The Truth About Linear Regression

36-462/36-662, Spring 2020

16 January 2020

\[ \newcommand{\Expect}[1]{\mathbb{E}\left[ #1 \right]} \newcommand{\Var}[1]{\mathrm{Var}\left[ #1 \right]} \newcommand{\SampleVar}[1]{\widehat{\mathrm{Var}}\left[ #1 \right]} \newcommand{\Cov}[1]{\mathrm{Cov}\left[ #1 \right]} \newcommand{\TrueRegFunc}{\mu} \newcommand{\EstRegFunc}{\widehat{\TrueRegFunc}} \newcommand{\OptLinPred}{m} \newcommand{\EstLinPred}{\hat{m}} \DeclareMathOperator{\tr}{tr} \DeclareMathOperator*{\argmin}{argmin} \DeclareMathOperator{\det}{det} \newcommand{\TrueNoise}{\epsilon} \newcommand{\EstNoise}{\widehat{\TrueNoise}} \]

Context

Optimal prediction in general

Optimal prediction in general (cont’d.)

What’s the best constant guess for a random variable \(Y\)?

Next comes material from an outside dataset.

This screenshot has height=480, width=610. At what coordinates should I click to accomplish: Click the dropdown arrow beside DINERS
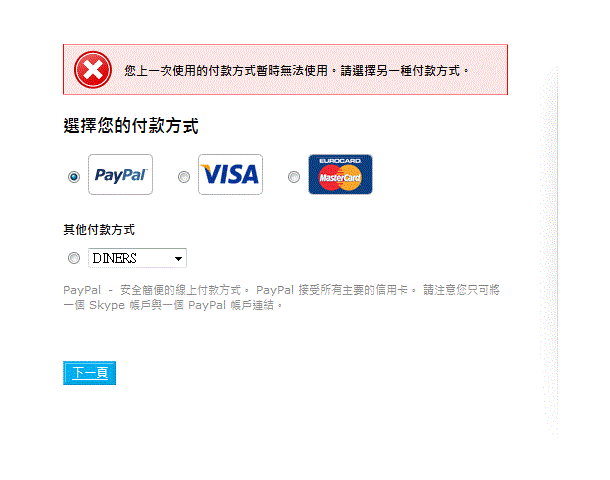pyautogui.click(x=178, y=259)
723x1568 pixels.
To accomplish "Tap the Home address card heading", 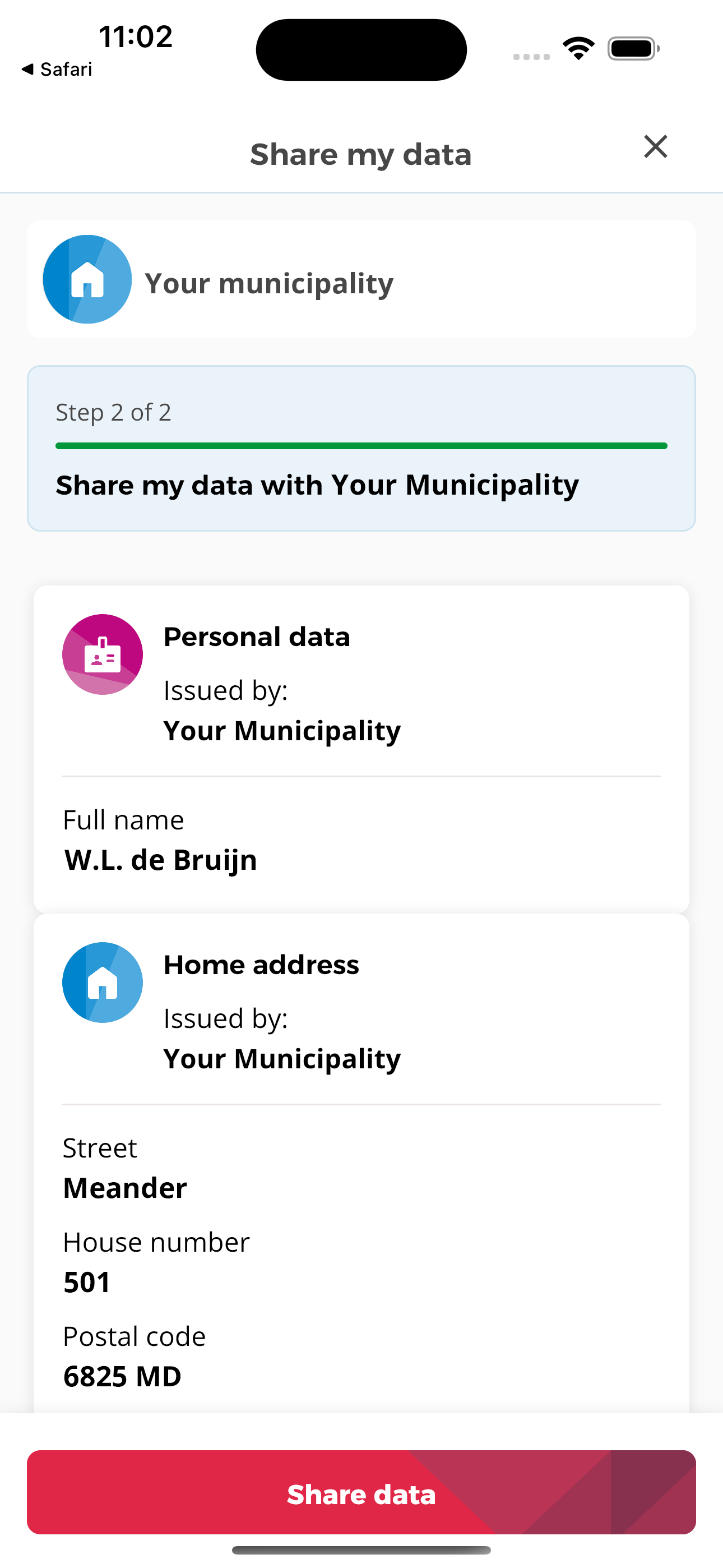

\[\begin{eqnarray} \TrueRegFunc & = & \argmin_{m}{\Expect{(Y-m)^2}}\\ & = & \argmin_{m}{\Var{(Y-m)} + (\Expect{Y-m})^2}\\ & = & \argmin_m{\Var{Y} + (\Expect{Y} - m)^2}\\ & = & \argmin_m{ (\Expect{Y} - m)^2}\\ & = & \Expect{Y} \end{eqnarray}\]

Optimal prediction in general (cont’d.)

What’s the best function of \(X\) to guess for \(Y\)?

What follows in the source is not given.